One of the Bahamas’ longest-established dive-centres has been forced to cease trading as a US $9 million compensation claim for a US diver’s death some 17 years ago has finally been enforced.
Bahama Divers, based in Nassau, New Providence, had been resisting enforcement of the Bahamas Supreme Court judgment for the past 12 years. Owner Matthew Whiteland, who took over the business started by his father in 1965, claimed that he had consistently received legal advice during that period to the effect that such a penalty could not be imposed on a business with relatively low income.
Whiteland told local publication Tribune Business that court bailiffs had arrived at Nassau Yacht Haven to seize the company’s assets the day after its July re-opening following the coronavirus lockdown.
He said that with annual gross sales below $2m even in normal circumstances, Bahama Divers’ liquidation would not come close to meeting the the full $9m award. Its bank and landlord were also claiming back debts from the company, but Whiteland said that the liquidation costs alone could exceed the company’s net worth.

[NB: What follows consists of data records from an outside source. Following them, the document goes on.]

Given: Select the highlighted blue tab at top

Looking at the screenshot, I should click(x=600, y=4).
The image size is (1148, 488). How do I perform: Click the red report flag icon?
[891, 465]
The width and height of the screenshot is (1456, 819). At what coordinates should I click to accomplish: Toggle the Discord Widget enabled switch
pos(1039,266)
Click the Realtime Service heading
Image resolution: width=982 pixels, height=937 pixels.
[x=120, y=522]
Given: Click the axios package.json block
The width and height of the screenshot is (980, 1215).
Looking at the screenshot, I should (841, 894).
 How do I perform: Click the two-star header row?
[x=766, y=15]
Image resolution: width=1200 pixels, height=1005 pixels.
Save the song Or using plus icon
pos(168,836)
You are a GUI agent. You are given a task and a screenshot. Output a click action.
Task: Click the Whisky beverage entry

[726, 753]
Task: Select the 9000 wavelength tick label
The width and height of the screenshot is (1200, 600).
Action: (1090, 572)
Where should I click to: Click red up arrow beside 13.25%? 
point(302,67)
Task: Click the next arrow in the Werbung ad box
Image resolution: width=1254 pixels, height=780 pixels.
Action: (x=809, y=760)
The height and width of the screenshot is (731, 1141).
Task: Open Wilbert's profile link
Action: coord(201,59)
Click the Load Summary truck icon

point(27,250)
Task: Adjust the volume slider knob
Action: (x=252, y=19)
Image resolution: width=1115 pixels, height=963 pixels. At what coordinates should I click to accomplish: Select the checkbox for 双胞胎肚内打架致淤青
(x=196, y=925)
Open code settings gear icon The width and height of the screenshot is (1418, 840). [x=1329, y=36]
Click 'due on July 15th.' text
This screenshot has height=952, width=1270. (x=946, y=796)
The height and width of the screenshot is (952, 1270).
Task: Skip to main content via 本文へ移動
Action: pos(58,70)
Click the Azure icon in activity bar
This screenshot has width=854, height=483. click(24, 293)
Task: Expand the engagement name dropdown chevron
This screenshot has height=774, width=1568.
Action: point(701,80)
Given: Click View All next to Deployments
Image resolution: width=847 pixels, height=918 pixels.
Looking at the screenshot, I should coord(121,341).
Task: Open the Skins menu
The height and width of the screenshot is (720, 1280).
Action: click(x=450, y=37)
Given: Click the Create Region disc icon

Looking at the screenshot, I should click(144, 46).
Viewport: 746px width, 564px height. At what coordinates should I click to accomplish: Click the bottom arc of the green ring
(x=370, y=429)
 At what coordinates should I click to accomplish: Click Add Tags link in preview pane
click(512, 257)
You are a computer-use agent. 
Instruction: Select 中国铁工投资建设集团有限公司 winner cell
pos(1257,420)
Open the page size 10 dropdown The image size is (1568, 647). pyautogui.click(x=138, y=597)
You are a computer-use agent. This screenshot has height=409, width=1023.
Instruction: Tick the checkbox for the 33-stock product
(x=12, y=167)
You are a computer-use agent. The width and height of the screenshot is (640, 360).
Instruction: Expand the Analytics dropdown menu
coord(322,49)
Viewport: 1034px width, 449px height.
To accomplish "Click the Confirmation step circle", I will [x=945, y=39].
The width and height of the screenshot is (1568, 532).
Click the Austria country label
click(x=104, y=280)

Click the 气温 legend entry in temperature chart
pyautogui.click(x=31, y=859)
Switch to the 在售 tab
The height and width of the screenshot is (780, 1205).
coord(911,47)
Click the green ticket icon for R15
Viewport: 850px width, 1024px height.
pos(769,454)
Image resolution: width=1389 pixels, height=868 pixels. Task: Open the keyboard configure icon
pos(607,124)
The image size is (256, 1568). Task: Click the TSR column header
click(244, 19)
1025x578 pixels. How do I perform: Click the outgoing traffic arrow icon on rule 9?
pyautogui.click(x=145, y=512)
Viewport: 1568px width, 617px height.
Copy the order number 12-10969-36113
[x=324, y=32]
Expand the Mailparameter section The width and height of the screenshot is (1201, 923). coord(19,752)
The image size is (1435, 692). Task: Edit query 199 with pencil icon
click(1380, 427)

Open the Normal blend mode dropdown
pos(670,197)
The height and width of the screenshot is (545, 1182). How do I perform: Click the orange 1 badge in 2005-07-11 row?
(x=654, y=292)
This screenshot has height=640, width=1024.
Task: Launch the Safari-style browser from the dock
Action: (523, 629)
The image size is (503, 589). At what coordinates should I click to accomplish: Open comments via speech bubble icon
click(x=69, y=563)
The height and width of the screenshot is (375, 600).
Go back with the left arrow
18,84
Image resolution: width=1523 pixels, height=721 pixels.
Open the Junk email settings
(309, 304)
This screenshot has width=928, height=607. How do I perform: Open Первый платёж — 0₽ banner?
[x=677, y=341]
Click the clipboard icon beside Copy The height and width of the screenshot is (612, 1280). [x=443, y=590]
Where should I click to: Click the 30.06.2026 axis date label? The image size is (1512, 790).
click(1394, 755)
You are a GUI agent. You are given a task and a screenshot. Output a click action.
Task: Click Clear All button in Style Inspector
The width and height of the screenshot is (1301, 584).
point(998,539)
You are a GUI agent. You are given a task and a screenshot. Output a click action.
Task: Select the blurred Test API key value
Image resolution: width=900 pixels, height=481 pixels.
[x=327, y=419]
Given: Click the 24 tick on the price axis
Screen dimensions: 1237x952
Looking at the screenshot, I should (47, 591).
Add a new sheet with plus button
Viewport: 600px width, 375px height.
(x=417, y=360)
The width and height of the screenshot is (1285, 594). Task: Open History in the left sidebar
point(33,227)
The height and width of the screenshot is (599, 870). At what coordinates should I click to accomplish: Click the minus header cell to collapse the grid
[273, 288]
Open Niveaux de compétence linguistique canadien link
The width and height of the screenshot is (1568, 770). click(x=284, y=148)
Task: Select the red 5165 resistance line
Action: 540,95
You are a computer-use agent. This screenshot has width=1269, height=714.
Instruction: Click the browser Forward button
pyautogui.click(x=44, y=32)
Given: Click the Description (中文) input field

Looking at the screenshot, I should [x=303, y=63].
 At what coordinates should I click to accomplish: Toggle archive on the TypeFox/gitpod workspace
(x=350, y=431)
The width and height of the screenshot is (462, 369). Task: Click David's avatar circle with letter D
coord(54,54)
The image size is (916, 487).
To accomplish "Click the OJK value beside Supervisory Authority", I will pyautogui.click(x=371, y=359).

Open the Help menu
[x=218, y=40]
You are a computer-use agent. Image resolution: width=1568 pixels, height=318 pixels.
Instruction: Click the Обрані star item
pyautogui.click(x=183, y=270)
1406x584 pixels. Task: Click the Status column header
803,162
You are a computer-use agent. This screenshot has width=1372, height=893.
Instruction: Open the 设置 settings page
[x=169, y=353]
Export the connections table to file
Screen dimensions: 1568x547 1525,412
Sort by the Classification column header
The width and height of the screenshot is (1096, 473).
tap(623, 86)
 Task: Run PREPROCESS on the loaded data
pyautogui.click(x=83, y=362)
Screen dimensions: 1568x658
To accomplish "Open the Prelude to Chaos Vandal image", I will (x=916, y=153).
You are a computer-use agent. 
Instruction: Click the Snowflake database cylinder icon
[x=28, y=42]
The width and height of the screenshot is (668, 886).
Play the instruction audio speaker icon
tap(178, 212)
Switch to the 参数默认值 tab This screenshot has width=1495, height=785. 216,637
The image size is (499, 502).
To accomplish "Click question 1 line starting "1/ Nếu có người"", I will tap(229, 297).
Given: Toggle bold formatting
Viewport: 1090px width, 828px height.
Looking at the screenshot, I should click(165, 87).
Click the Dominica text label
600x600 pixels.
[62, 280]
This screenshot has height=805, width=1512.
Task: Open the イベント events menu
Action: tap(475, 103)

Fifteen staff, many of whom were said to have been with Bahama Divers for 20 years and more, were being made redundant and there was doubt about whether they could receive full severance pay. Whiteland said that while he hoped to re-enter the dive business and re-employ some of his staff, this would be challenging in the current circumstances.
He explained that in the early 2000s a qualified scuba diver had gone out with friends on a dive to less than 8m with Bahama Divers. He had signalled that he was heading back to the boat but had failed to return and was later found dead.
The diver’s family had taken legal action in Florida and the $9m judgment had been upheld by the Supreme Court in 2008.